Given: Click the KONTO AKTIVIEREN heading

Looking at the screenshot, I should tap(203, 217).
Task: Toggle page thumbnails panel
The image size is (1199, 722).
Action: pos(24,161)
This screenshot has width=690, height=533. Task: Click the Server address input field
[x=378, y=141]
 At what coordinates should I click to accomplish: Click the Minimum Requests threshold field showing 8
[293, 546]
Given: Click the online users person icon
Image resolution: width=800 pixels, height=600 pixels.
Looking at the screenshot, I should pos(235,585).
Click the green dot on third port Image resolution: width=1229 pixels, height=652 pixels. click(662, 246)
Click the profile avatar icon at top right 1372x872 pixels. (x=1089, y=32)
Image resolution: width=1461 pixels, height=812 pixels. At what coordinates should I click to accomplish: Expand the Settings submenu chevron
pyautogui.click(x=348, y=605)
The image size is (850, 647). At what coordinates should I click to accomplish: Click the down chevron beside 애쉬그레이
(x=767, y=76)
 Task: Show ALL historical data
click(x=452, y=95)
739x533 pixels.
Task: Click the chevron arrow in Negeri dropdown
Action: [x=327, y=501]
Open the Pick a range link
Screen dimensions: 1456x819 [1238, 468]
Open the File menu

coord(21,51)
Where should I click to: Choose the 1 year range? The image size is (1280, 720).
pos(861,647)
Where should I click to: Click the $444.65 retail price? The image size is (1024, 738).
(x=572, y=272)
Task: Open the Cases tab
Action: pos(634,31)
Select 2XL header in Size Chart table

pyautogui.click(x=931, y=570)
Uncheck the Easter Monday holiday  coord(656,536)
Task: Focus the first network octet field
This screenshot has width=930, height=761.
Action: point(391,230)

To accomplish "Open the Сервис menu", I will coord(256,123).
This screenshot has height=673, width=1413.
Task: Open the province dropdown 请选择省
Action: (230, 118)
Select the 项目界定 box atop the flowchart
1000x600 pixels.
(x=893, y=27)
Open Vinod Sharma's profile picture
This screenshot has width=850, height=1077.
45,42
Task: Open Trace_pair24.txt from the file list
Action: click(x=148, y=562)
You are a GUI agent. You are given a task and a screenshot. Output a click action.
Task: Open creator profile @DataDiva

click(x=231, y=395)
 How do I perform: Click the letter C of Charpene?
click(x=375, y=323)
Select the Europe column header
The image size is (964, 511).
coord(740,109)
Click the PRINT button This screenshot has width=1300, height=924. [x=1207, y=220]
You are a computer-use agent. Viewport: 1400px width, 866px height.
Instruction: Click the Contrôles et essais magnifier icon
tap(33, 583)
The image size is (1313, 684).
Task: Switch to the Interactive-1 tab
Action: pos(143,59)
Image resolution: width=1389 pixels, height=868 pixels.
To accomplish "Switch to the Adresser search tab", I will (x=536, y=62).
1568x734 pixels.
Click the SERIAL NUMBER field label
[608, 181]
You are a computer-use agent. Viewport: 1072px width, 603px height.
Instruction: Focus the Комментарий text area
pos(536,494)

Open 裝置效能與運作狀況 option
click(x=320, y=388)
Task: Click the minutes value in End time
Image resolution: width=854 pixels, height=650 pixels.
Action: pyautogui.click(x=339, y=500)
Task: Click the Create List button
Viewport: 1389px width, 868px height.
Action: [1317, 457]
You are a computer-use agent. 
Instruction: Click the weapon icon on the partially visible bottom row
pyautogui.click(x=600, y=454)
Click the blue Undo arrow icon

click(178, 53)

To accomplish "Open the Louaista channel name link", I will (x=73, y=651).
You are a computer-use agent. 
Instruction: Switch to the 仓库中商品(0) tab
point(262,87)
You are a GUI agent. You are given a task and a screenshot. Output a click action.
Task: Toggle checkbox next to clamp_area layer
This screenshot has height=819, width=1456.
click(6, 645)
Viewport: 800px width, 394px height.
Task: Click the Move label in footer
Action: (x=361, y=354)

________

- _Given request_
Update the material from the line containing "Task: Show ALL historical data" through the line containing "Action: point(391,230)", inclusive, by changing "range" to "period" and leaving everything else as is. Return only those lines.

- _Worked answer_
 Task: Show ALL historical data
click(x=452, y=95)
739x533 pixels.
Task: Click the chevron arrow in Negeri dropdown
Action: [x=327, y=501]
Open the Pick a period link
Screen dimensions: 1456x819 [1238, 468]
Open the File menu

coord(21,51)
Where should I click to: Choose the 1 year period? The image size is (1280, 720).
pos(861,647)
Where should I click to: Click the $444.65 retail price? The image size is (1024, 738).
(x=572, y=272)
Task: Open the Cases tab
Action: pos(634,31)
Select 2XL header in Size Chart table

pyautogui.click(x=931, y=570)
Uncheck the Easter Monday holiday  coord(656,536)
Task: Focus the first network octet field
This screenshot has width=930, height=761.
Action: point(391,230)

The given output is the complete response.